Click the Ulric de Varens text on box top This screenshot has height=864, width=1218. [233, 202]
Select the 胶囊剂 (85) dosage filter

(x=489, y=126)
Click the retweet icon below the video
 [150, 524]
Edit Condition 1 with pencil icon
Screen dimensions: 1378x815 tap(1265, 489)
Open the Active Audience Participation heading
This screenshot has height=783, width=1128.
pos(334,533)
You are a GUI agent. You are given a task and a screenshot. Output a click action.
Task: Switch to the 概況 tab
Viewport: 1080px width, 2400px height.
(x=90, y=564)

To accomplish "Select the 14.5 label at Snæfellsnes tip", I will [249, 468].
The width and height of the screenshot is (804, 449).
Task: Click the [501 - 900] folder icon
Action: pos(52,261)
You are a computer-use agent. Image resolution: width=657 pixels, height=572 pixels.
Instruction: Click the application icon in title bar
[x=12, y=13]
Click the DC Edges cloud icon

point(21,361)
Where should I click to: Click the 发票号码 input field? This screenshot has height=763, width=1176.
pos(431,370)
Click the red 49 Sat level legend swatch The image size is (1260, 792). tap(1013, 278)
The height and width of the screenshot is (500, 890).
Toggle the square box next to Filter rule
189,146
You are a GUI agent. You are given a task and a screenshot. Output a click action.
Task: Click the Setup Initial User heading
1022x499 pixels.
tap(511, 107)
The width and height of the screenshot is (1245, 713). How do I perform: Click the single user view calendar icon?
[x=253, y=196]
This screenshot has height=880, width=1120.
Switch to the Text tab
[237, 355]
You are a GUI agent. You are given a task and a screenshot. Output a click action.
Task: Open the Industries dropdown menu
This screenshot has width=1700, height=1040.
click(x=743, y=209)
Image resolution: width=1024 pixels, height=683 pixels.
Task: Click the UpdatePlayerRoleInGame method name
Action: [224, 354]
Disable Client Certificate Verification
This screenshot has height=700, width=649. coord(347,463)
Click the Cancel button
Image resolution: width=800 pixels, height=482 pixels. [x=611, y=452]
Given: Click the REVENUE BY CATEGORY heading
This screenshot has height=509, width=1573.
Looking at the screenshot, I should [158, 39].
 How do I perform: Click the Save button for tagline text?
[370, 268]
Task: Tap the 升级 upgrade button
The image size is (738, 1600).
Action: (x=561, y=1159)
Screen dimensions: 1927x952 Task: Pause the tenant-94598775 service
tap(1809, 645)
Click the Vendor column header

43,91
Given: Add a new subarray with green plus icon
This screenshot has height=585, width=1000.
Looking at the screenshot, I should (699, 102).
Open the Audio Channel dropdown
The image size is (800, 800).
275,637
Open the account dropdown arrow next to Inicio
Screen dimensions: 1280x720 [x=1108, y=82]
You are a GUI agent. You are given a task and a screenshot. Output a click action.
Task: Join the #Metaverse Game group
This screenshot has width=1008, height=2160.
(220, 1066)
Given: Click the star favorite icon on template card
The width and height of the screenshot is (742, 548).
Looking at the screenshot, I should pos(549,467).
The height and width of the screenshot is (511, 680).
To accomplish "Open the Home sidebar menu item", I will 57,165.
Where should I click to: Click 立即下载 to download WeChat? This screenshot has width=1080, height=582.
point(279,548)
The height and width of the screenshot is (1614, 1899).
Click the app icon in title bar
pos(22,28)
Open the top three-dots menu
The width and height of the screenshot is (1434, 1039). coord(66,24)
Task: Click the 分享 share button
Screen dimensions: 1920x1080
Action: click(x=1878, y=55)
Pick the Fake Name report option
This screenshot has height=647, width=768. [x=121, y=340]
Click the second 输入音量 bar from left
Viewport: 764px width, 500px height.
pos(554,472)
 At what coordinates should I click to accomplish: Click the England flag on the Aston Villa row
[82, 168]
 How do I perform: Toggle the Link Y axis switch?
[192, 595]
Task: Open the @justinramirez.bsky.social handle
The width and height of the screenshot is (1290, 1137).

* * * * * * * * *

▶ TASK DESCRIPTION
Could you write out, exactly as they stand, only the lines above that begin at the line with "You are a computer-use" and stop after the line with "Click the red"?

▶ SOLUTION TO THIS EXERCISE
You are a computer-use agent. Image resolution: width=657 pixels, height=572 pixels.
Instruction: Click the application icon in title bar
[x=12, y=13]
Click the DC Edges cloud icon

point(21,361)
Where should I click to: Click the 发票号码 input field? This screenshot has height=763, width=1176.
pos(431,370)
Click the red 49 Sat level legend swatch The image size is (1260, 792). tap(1013, 278)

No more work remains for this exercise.